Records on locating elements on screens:
▼

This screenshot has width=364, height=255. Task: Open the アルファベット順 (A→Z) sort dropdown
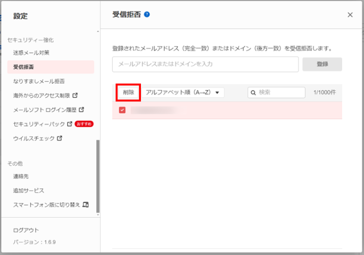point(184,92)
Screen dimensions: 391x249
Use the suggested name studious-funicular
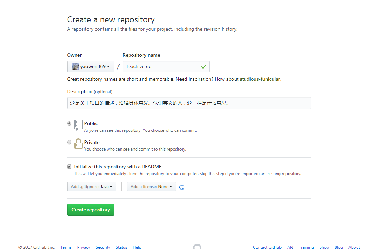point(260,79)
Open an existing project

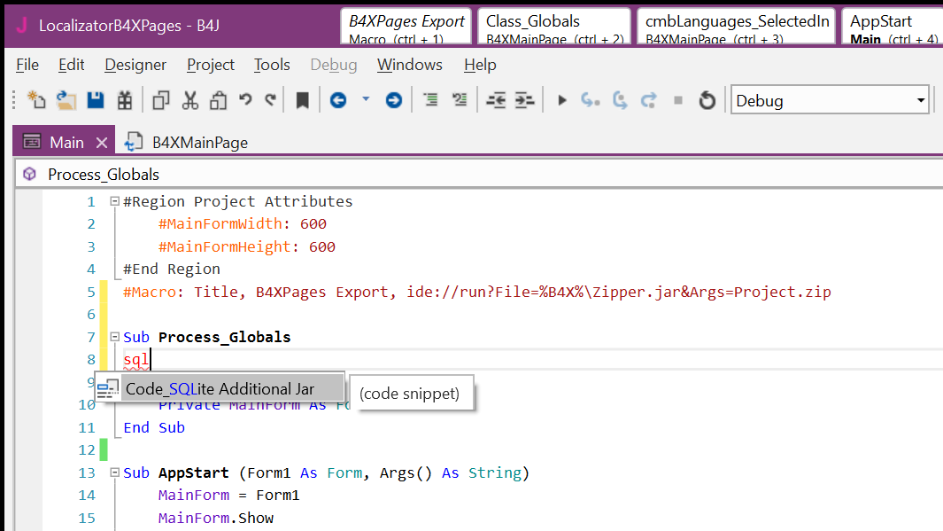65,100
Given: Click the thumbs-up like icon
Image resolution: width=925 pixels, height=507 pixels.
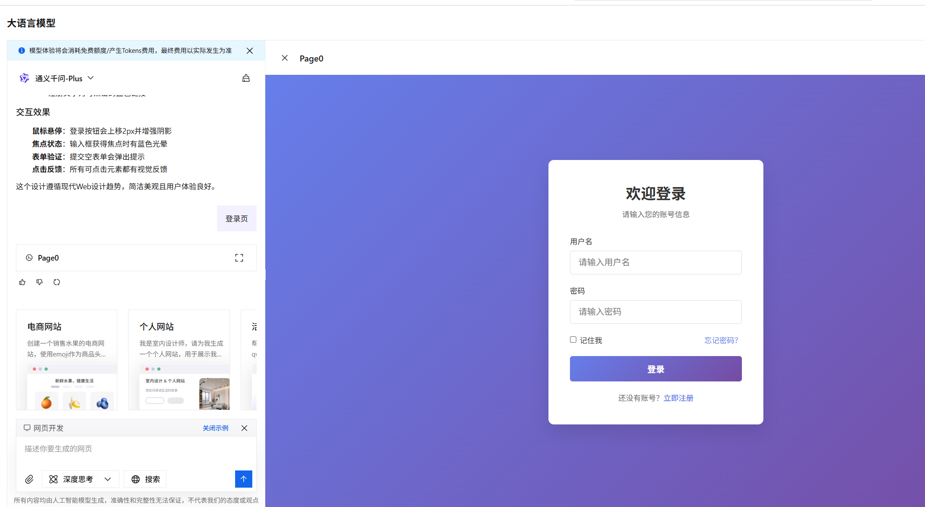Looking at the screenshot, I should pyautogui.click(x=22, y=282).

▲

--- Task objective ---
Extract each line above that contains the string "width".

--- Result for this exercise ---
This screenshot has width=364, height=255. Task: Open the アルファベット順 (A→Z) sort dropdown
Image resolution: width=925 pixels, height=507 pixels.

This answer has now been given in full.